Boavizta / boaviztapi

🛠 Giving access to BOAVIZTA reference data and methodologies trough a RESTful API
GNU Affero General Public License v3.0
66 stars 21 forks source link

INTEL parser #132

Closed da-ekchajzer closed 9 months ago

da-ekchajzer commented 1 year ago

Intel data could be exported from : https://ark.intel.com/content/www/us/en/ark.html

csauge commented 1 year ago

Seems that we need to scrap the intel web site and this seems not easy.
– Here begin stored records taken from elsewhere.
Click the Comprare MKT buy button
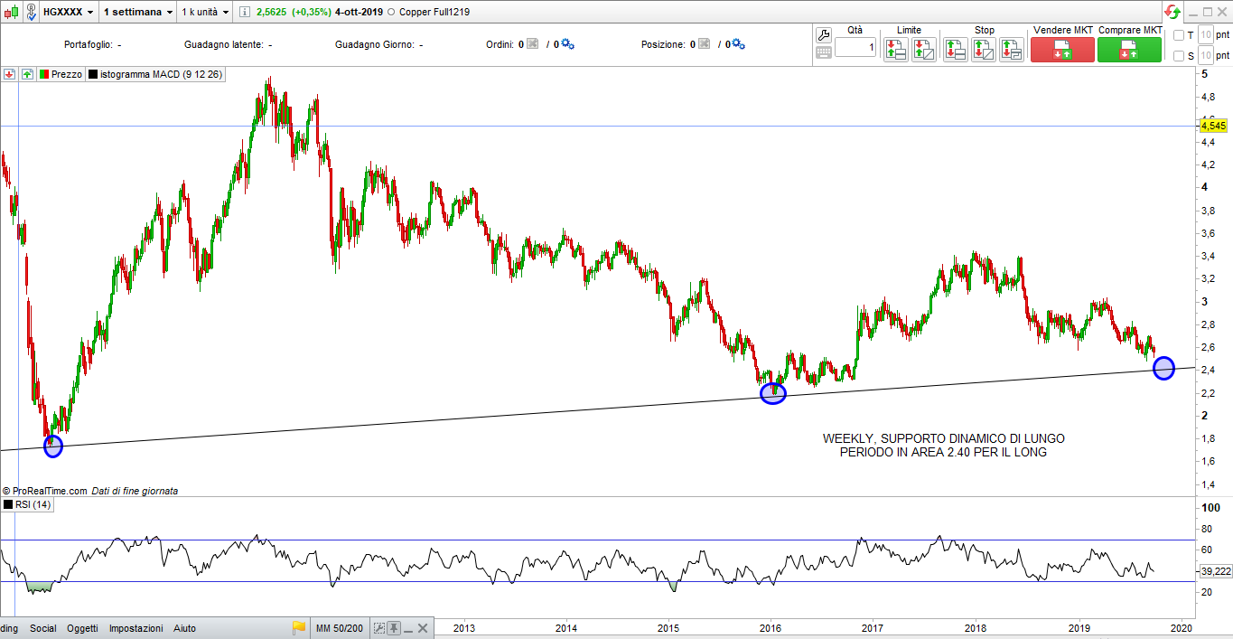pyautogui.click(x=1129, y=50)
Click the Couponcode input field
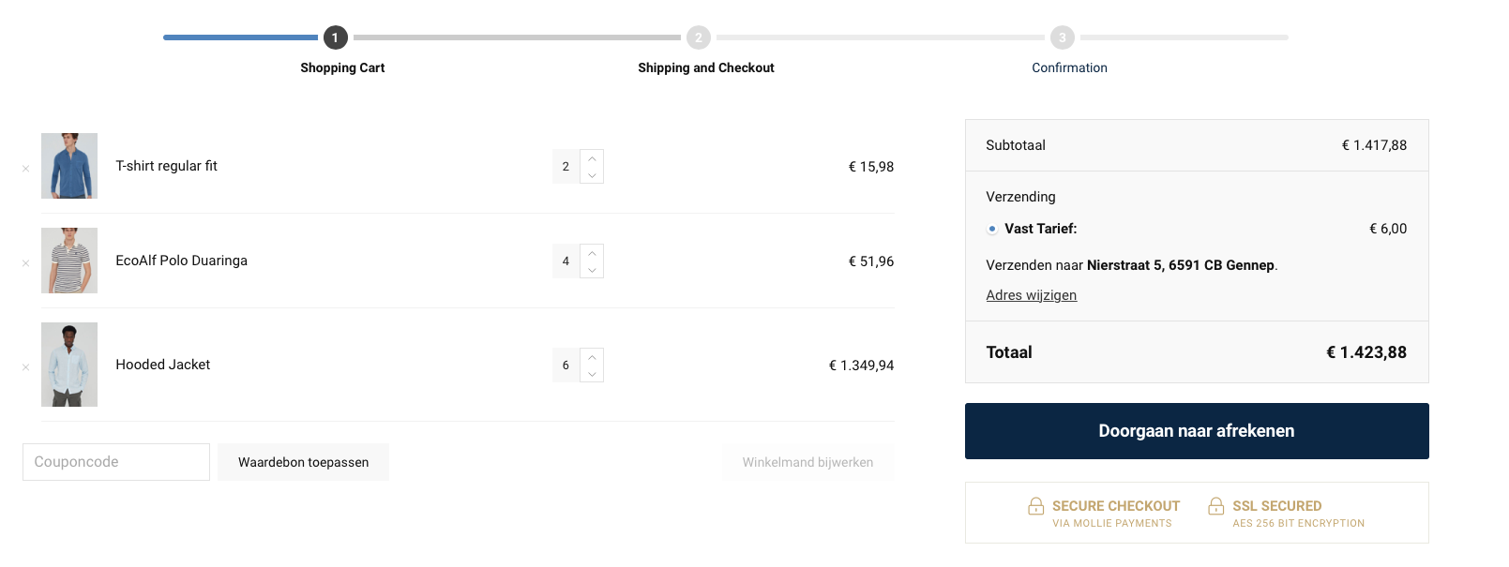The image size is (1509, 567). pyautogui.click(x=116, y=462)
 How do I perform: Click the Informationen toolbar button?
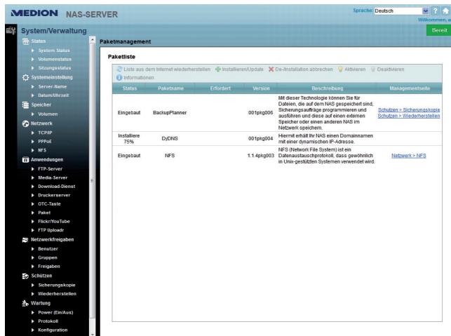click(135, 78)
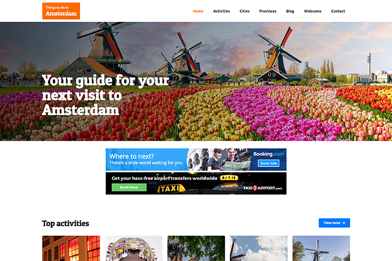Open the cloudy sky windmill thumbnail
This screenshot has height=261, width=392.
click(259, 248)
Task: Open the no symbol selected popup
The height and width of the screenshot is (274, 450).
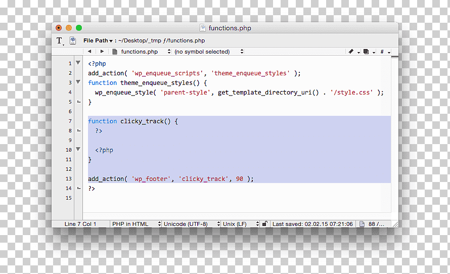Action: click(209, 52)
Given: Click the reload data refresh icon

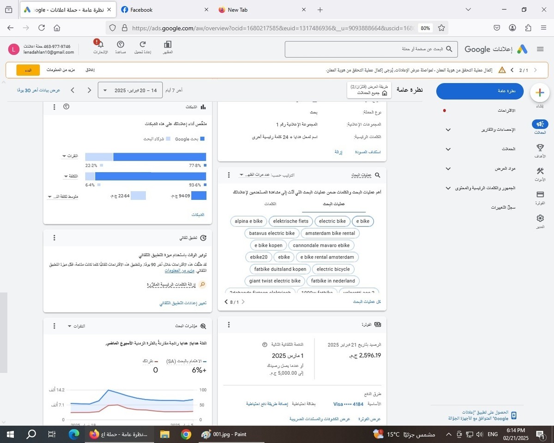Looking at the screenshot, I should 143,45.
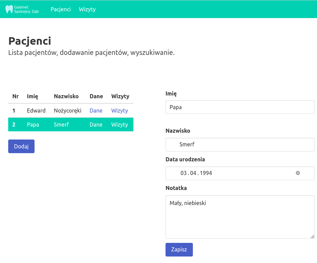This screenshot has width=317, height=263.
Task: Open the Pacjenci menu item
Action: [61, 9]
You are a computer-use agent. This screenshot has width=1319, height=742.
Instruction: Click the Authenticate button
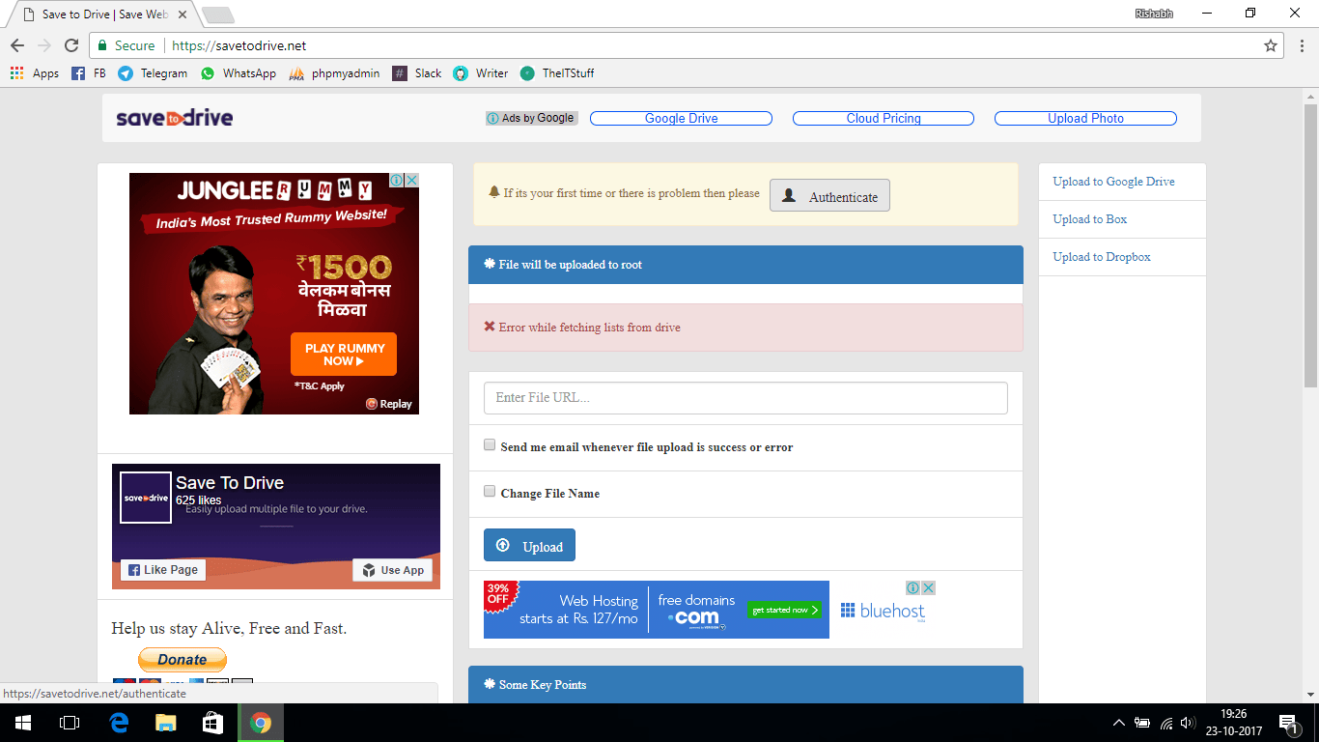829,195
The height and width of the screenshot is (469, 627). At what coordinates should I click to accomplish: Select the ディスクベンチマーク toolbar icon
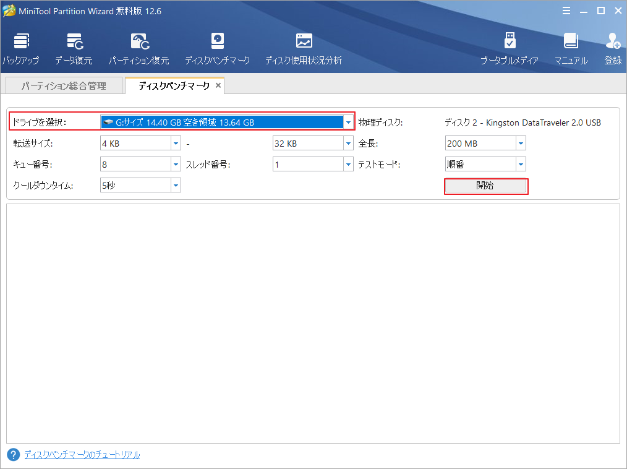[217, 46]
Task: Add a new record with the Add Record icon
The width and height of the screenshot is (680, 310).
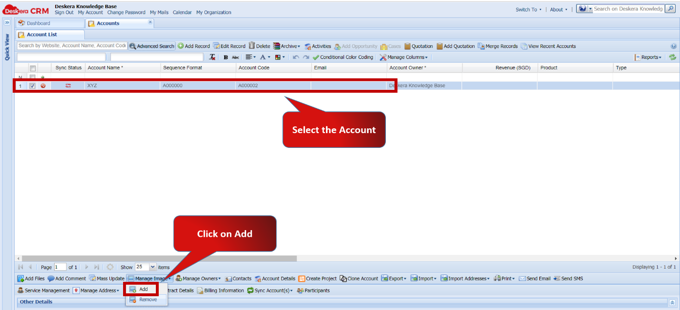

Alternatively there are these possible sources:

da-ekchajzer commented 1 year ago

Nice datasets !

csauge commented 1 year ago

I have tried to scrap the techpowerup site and it seems to work. We need to parse all 3000 (AMD and Intel) processor pages to get such detailed information but this is easy. I think we can have a script of 50 lines of codes to extract a csv with all the CPUs. This is possible also to scrap for GPUs and SSDs. Nevertheless, I do not know if the list of CPU is exhaustive.

Here is an example for one CPU: https://www.techpowerup.com/cpu-specs/ryzen-5-3600.c2132

Header: ['Socket', 'Foundry', 'Process Size', 'Transistors', 'Die Size', 'I/O Process Size', 'I/O Die Size', 'Package', 'tCaseMax', 'Market', 'Production Status', 'Release Date', 'Launch Price', 'Part#', 'Bundled Cooler', 'Frequency', 'Turbo Clock', 'Base Clock', 'Multiplier', 'Multiplier Unlocked', 'TDP', 'FP32', 'Codename', 'Generation', 'Memory Support', 'ECC Memory', 'PCI-Express', 'Chipsets', '# of Cores', '# of Threads', 'SMP # CPUs', 'Integrated Graphics', 'Cache L1', 'Cache L2', 'Cache L3', 'Features']

Value: ['AMD Socket AM4', 'TSMC', '7 nm', '3,800 million', '74 mm²', '12 nm', '124 mm²', 'µOPGA-1331', '95°C', 'Desktop', 'Active', 'Jul 7th, 2019', '$199', '100-000000031', 'Wraith Stealth', '3.6 GHz', 'up to 4.2 GHz', '100 MHz', '36.0x', 'Yes', '65 W', '1,209.6 GFLOPS', 'Matisse', 'Ryzen 5 (Zen 2 (Matisse))', 'DDR4-3200 MHz Dual-channel', 'No', 'Gen 4, 16 Lanes(CPU only)', 'AMD 300 Series, AMD 400 Series, AMD 500 Series', '6', '12', '1', 'N/A', '64K (per core)', '512K (per core)', '32MB (shared)', 'MMX SSE SSE2 SSE3 SSSE3 SSE4A SSE4.1 SSE4.2 AES AVX AVX2 BMI1 BMI2 SHA F16C FMA3 AMD64 EVP AMD-V SMAP SMEP SMT Precision Boost 2']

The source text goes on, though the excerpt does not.